[Dataset entries]
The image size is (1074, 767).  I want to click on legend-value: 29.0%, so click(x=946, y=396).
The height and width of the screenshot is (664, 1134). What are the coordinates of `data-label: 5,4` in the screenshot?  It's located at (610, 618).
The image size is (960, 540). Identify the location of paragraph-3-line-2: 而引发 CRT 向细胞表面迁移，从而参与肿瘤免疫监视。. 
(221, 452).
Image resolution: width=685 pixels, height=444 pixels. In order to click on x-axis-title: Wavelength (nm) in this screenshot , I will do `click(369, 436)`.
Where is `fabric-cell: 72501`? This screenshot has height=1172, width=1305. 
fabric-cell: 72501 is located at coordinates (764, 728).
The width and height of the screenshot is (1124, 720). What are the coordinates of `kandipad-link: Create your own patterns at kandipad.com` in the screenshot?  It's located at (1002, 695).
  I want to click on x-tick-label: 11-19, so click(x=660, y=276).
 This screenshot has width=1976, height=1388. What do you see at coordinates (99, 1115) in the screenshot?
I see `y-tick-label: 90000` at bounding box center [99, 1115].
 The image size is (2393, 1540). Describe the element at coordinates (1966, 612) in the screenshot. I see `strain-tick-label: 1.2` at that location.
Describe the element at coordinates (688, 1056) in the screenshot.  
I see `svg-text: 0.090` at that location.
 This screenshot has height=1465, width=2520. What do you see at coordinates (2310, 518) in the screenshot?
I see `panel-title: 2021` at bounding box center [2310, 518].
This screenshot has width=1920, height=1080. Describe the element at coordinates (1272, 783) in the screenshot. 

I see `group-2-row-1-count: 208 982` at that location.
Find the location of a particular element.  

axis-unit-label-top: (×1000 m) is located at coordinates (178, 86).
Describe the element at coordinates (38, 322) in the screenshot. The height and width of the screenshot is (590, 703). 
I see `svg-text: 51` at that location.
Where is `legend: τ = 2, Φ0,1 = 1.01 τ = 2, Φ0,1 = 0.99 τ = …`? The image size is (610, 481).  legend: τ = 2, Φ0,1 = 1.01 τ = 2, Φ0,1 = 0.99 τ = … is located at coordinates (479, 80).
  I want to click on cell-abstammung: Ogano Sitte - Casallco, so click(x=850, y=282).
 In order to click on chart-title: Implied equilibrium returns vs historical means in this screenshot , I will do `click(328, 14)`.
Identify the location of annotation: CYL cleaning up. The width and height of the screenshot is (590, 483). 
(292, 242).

Assignment: Reproduce the listing above from the line that contains "In order to click on chart-title: Implied" through the end of the listing, with the requests included. Move every coordinate in the answers by adding -147 to it.

Finished task:
 In order to click on chart-title: Implied equilibrium returns vs historical means in this screenshot , I will do `click(181, -133)`.
Identify the location of annotation: CYL cleaning up. The width and height of the screenshot is (590, 483). 
(145, 95).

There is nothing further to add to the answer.